- **Text segment**:
======

Streetcar transit operator in Connecticut, U.S.

The Danbury and Bethel Street Railway was a streetcar transit operator serving the greater Danbury, Connecticut, area, originally chartered in 1886. It was one of the few trolley companies to remain independent of the Connecticut Company consolidation of transit lines throughout the state. Electric trolley service between Danbury and Bethel began in 1887. The streetcar line connected to the Danbury and Harlem Traction Company at the Fairgrounds, but no service was provided and the line was abandoned by 1910. The Danbury and Bethel Street Railway faced its first financial difficulties in 1914 as ridership declined with the closure of local factories. The construction of an aborted extension to Bridgeport had nearly exhausted the railway's cash reserves. The company was purchased by J. Moss Ives in 1918 with the intention of bringing the operation back to profitability. The first buses were ordered and put into operation in 1912 between Main Street and Lake Avenue in Danbury. Ives reorganized as the Danbury and Bethel Traction Company in 1925. When the proposal to replace all remaining streetcar lines with bus operation was announced, the trolley motormen all went on strike in November 1926. The work stoppage did not affect the transition, and by the end of 1926 all streetcar operation had been abandoned, making it the first line in Connecticut to completely convert to bus operation.

==Bus Transit Operations (1927-1965)==
The Danbury Power and Transportation Company succeeded Danbury and Bethel Traction Company and continued to operate local bus transit service around the city of Danbury. The company was headed by A. William Sperry, founder of Sperry Engineering. Streamlined GMC transit buses began to appear between 1945 and 1948. William T. Sperry took over operations from his father in 1950. A number of fare increases through the 1950s were proposed to keep pace with rising costs.

The bus operation grew into a regional system by the 1950s. Routes to Brewster, Bridgeport, and Norwalk were operated by subsidiary Intercity Coach and Danbury Bus Company. Sperry also operated White Lines in Bridgeport, as well as local services in Fort Lauderdale, Florida, and Levittown, New York. Sperry also provided school bus services in Danbury and the surrounding communities through subsidiary County Bus Service.

======

- **Exercise tasks**:
**1.** Say whether each statement agrees with the passage on the Danbury and Bethel Street Railway. Answer yes or no and quote the deciding words. (a) Electric trolley service between Danbury and Bethel began in 1887. (b) The railway became part of the Connecticut Company consolidation. (c) William T. Sperry took over operations from his father in 1945.
**2.** Reproduce word for word the section of the passage on the Danbury and Bethel Street Railway starting with "The bus operation" and going on through "County Bus Service.".

- **Dataset**:
======

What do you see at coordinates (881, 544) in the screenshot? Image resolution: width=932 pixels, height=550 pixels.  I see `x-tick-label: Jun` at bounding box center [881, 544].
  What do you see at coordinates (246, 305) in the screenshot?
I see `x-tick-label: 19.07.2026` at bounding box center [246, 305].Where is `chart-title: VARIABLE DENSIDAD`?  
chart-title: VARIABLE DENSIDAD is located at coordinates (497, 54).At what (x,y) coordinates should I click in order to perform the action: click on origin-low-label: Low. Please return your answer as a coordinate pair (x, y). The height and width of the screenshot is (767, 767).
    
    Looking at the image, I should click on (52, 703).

======

- **Solved tasks**:
**1.**
(a) Yes: "Electric trolley service between Danbury and Bethel began in 1887."
(b) No: "It was one of the few trolley companies to remain independent of the Connecticut Company consolidation of transit lines throughout the state."
(c) No: "William T. Sperry took over operations from his father in 1950."

**2.**
The bus operation grew into a regional system by the 1950s. Routes to Brewster, Bridgeport, and Norwalk were operated by subsidiary Intercity Coach and Danbury Bus Company. Sperry also operated White Lines in Bridgeport, as well as local services in Fort Lauderdale, Florida, and Levittown, New York. Sperry also provided school bus services in Danbury and the surrounding communities through subsidiary County Bus Service.